Wat betreft de centra zelf, hebben we geen specifieke administratieve sanctionering georganiseerd omwille van de voltijdse leerplicht. We doen dat eigenlijk ook niet in het voltijds onderwijs. Het is analoog. Het is niet zo dat we vele jaren geleden hebben bedacht dat we scholen moeten sanctioneren als hun leerlingen spijbelen. U moet de redenering doortrekken. Natuurlijk is het zo dat bij de doorlichting van een school zal worden gekeken hoe dat loopt. Bij de doorlichting van een centrum zal men zich ook die vraag stellen en kijken welke rol de leiding van het centrum, het leerkrachtenteam en de begeleiding spelen in het realiseren van het voltijdse engagement. Dat is een thema voor de doorlichting. Het is geen issue waarop we administratief zullen sanctioneren.
Voor een aantal vragen wil ik verwijzen naar artikel 6 van het ontwerp. U vraagt zich af wat er gebeurt als jonge mensen in de leertijd even zonder contract en zonder werkplek vallen. Wat ik daarover te zeggen heb, hangt een beetje samen met wat ik mevrouw Libert heb te zeggen. We blijven ervan uitgaan dat een van de troeven van de leertijd erin bestaat dat het een stelsel is dat historisch is gegroeid, als een toevoeging van leren aan werken; men werkte al. De problematiek van het deeltijds onderwijs - mensen volgen onderwijs en moeten werk zoeken - is het omgekeerde van wat historisch is gegroeid. In de middenstandsopleiding was er leerplicht waaraan een opleiding was gekoppeld; bovendien bestond de mogelijkheid om te gaan werken. Die koppeling was gegarandeerd. Dat laatste was een troef van die middenstandsopleiding, want anders begon men er niet aan. Precies dat mankeert in de centra voor deeltijds onderwijs, maar dat is ook wat men niet voor alle jongeren gemakkelijk kan waarmaken.

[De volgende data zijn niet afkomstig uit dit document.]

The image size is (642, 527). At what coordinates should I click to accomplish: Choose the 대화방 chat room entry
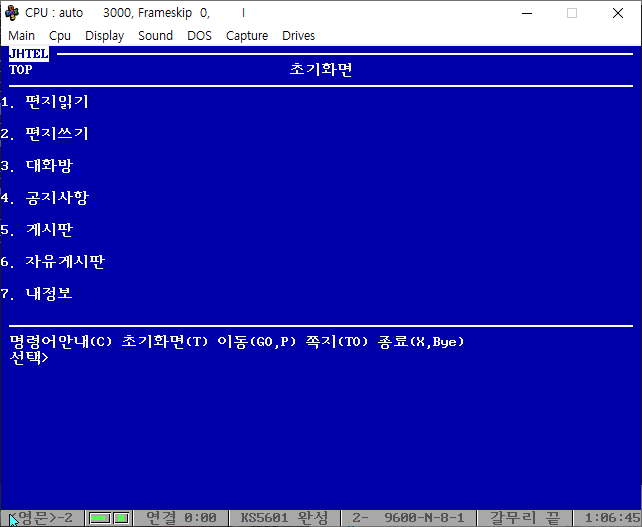[x=49, y=165]
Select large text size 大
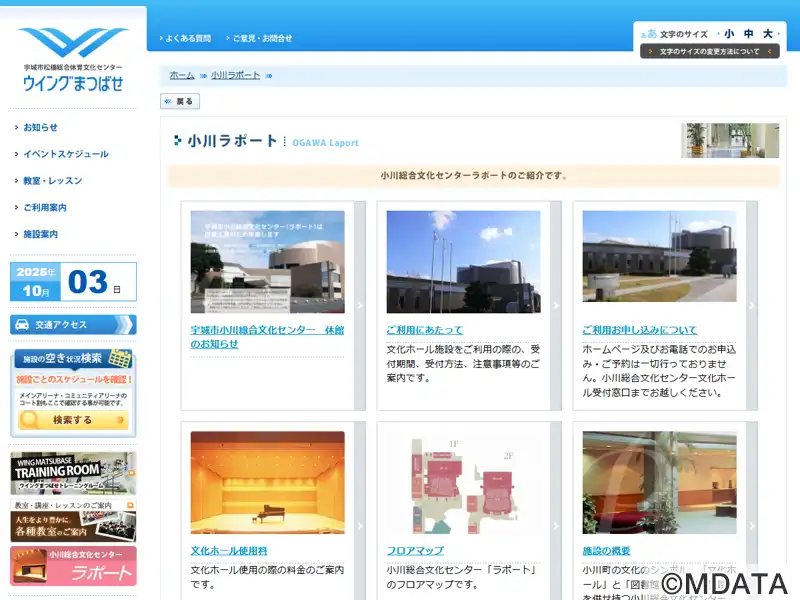 pyautogui.click(x=768, y=34)
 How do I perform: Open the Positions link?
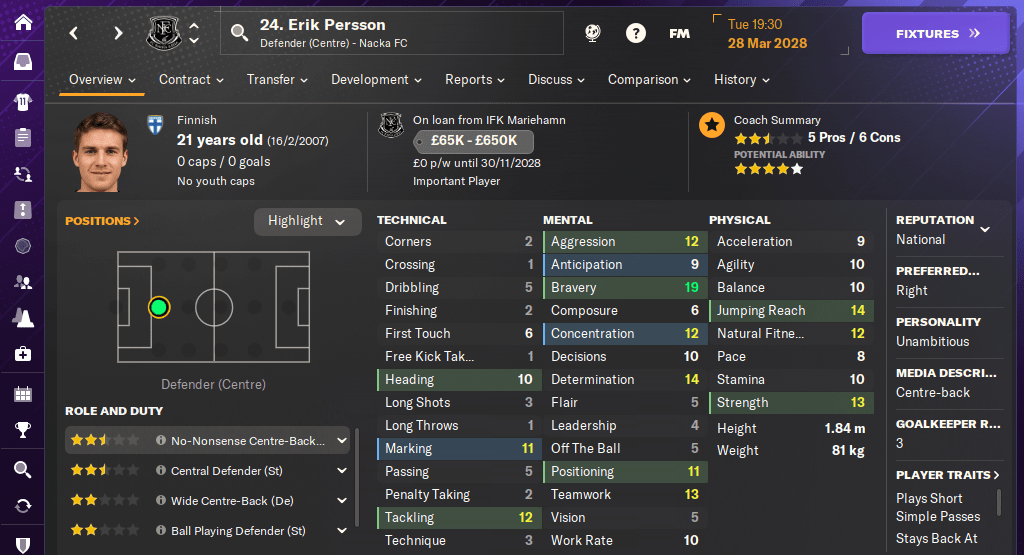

We willen die troef wel behouden. En we zijn ervan uitgegaan dat een jongere die zich tot de leertijd wendt, en goed is beoordeeld, arbeidsrijp is en aan de slag kan in een werkervaring. Vandaar dat we zeggen dat men fout zit als iemand moet terugvallen op een brugproject of zeker op een persoonlijk ontwikkelingstraject. Zowel plus- als min-18-jarigen worden na veertien dagen uitgeschreven. Ze zitten fout en zijn niet goed georiënteerd. Tenzij men zich in de situatie bevindt die is beschreven in artikel 6, paragraaf 1, derde lid, waar staat dat in de leertijd de component werkplekleren als volgt kan worden ingevuld: ofwel via de praktijkopleiding binnen de leertijd - via arbeid - ofwel via een voortraject "doch uitsluitend in geval van ontstentenis van praktijkopleiding ingevolge verbreking of opschorting van de leerovereenkomst". Het gaat dus om een specifieke situatie waarbij we vaststellen dat een jongere werd georiënteerd naar de leertijd maar dat er toch een probleem was inzake attitude. Op dat moment bestaat de mogelijkheid van het voortraject.

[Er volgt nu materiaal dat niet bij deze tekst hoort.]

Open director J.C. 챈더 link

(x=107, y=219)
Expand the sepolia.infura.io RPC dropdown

Voor het overige zeggen we inderdaad dat als er iets gebeurt op de werkplek - het bedrijf sluit bijvoorbeeld - dat er dan natuurlijk niet van vandaag op morgen een andere werkplek voor die jongere kan worden gevonden. Daarom stellen we in paragraaf 3 van artikel 6 dat een situatie zich kan voordoen waarbij de component werkplekleren tijdelijk niet kan worden ingevuld - tijdens de periode tussen het sluiten van een overeenkomst en de inwerkingtreding van die overeenkomst; tijdens de periode waarin de jongere actief solliciteert met het oog op de invulling van de component werkplekleren; in de periode tussen de inschrijving en de screening; enzovoort. Het gaat dus over de fricties in het systeem die we willen opvangen.
We stellen dat dit beperkt wordt tot een aantal dagen die zijn omschreven in artikel 6, paragraaf 3. Daarin staat dat het in de CDO's maximaal om dertig dagen per jongere per schooljaar kan gaan. In de leertijd is dat ook maximaal dertig dagen.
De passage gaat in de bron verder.